Zooming in and out of a raster image can lead to unappealing graphs or even loss of information. Inaccuracies can also occur depending on the dataset’s dimensions.

Also Consider

Another way to store and analyze data is using a vector approach. Data Carpentry has a very useful online lecture about Raster and vector data.

Implementations

R

# if necessary
# install.packages(c('sf', 'raster', 'stars', 'ggplot2', 'dplyr'))

library(sf)
library(raster)
library(ggplot2)
library(dplyr)
library(stars)

#The package **stars** contains data that can be used as a good starting point on how to work with raster data. 
ob_tif = system.file("tif/L7_ETMs.tif", package = "stars")
ob = read_stars(ob_tif)
ob

As you can see above, ther is alot of information packed into raster objects.

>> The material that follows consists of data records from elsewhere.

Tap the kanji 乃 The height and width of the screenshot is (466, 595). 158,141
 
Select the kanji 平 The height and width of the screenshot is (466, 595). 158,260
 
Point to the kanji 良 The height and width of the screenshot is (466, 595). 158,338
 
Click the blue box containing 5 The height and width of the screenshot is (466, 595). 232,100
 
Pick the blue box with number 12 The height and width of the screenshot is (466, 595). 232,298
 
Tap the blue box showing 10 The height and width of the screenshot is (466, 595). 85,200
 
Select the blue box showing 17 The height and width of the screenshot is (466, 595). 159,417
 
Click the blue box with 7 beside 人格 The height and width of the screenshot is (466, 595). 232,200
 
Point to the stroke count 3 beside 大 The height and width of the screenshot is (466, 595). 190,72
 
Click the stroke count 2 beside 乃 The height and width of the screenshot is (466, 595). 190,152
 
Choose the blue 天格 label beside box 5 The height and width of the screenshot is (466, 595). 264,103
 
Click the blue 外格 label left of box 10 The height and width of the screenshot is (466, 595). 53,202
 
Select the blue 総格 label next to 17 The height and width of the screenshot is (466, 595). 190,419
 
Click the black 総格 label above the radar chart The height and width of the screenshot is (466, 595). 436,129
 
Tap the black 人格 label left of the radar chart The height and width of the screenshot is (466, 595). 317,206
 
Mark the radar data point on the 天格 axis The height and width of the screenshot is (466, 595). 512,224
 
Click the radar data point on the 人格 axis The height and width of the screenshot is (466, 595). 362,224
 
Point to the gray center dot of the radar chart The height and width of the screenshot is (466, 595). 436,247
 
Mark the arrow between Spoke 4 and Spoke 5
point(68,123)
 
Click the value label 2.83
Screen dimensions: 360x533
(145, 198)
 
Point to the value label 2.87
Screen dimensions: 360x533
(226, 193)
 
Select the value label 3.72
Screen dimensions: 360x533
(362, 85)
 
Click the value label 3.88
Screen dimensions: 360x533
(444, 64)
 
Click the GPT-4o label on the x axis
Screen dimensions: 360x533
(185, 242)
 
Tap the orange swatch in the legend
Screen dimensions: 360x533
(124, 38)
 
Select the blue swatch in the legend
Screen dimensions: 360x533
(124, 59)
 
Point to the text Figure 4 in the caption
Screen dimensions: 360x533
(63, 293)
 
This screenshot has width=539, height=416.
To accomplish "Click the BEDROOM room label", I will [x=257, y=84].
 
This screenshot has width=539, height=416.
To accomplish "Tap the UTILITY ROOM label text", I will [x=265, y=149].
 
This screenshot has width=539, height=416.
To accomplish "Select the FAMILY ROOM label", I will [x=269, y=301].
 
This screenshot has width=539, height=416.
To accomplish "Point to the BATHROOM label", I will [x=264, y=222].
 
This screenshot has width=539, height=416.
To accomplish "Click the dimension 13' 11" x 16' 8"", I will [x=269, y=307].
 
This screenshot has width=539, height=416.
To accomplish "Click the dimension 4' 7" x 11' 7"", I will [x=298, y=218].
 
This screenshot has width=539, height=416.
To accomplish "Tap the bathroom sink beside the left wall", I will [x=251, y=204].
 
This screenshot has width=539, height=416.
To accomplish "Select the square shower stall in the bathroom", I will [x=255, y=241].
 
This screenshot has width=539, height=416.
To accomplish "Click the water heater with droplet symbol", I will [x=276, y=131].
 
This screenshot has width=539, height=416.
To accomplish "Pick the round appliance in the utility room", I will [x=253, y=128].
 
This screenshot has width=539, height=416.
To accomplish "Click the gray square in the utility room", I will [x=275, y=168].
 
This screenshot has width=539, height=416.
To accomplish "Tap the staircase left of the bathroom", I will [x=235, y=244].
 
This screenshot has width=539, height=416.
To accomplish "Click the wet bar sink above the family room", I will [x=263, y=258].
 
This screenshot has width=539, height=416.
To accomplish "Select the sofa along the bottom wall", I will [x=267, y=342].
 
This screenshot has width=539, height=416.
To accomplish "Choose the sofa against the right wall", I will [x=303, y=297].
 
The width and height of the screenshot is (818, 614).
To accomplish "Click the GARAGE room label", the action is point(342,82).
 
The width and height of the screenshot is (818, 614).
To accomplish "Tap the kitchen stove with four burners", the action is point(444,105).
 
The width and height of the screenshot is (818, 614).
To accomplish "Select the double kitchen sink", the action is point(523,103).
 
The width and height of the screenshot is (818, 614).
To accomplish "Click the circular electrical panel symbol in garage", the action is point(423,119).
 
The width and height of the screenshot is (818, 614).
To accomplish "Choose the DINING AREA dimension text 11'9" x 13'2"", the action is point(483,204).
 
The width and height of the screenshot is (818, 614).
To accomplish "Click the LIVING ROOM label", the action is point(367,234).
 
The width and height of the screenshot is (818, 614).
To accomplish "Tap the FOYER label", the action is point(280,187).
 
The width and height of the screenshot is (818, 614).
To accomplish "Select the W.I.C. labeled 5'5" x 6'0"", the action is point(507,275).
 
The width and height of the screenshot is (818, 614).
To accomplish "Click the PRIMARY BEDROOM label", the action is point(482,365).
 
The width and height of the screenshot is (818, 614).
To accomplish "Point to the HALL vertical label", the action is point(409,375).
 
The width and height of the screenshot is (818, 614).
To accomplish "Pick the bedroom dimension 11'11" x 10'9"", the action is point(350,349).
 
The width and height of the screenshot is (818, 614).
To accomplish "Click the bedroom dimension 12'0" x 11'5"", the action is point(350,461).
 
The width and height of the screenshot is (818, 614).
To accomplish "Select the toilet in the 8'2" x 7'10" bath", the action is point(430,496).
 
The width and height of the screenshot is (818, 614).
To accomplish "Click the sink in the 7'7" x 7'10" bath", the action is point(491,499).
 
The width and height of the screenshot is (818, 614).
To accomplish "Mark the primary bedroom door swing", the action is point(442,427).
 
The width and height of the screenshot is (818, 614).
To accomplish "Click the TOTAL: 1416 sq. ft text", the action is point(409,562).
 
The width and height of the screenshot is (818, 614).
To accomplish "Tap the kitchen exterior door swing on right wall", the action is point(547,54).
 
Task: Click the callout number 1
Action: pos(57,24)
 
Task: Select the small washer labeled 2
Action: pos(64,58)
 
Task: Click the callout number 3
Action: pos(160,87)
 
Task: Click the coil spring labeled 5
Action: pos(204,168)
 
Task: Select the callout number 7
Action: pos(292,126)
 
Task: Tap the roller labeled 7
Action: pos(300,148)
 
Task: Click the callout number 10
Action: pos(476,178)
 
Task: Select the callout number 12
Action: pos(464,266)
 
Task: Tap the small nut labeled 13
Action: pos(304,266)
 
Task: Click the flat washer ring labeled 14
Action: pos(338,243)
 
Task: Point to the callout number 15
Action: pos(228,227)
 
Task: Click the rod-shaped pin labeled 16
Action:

Near the bottom of the table you will see X and Y values. We can use a function from sf to quickly find the dimensions of the file.

st_bbox(ob)

#Now lets plot this information with the plot command with the raster package. 

plot(ob)

The next example will be using information from Harvard Forest and Quabbin Watershed NEON. This information is open to the public, but can be overwhelming. A single file can be found under the Data folder, then the Handling_Raster_Data folder.

harv = raster("https://github.com/LOST-STATS/lost-stats.github.io/blob/master/Geo-Spatial/Data/Handling_Raster_Data/HARV_dsmCrop.tif")

harv

There is a lot of meta data tied to every raster file. Note the line starting with CRS. This contains the bulk to the infromation you may be interested in. Notice at the end of the CRS line you can see “+units=m”. This means this data is measured in meters.

summary(harv)

#Here is another way to summarize the data. If you are more interested in learning about min, max, and NAs, then using the summary command is better. Notice the error statement. There is way too much data, so R is picking a random sample of the data. The summary with all the data can be pulled with the commented-out command below.
# summary(harv, maxsamp = ncell(harv))

# In order to use this information in ggplot, we will need to turn this data into a dataframe. 
harv_m = as.data.frame(sanj, xy = TRUE)
str(harv_m)

#str command gives you a quick third way to summarize the data. The raster data was turned into a dataframe with the X, Y, and fill(HARV_dsmCrop) as their own variables. 
ggplot() + 
  geom_raster(data = sanj_m, aes(x=x, y=y, fill=HARV_dsmCrop)) + 
  scale_fill_viridis_c()

#Look at this beautiful graph! 
#scale_fill_viridis_c() is a command in ggplot2 that is color blind friendly.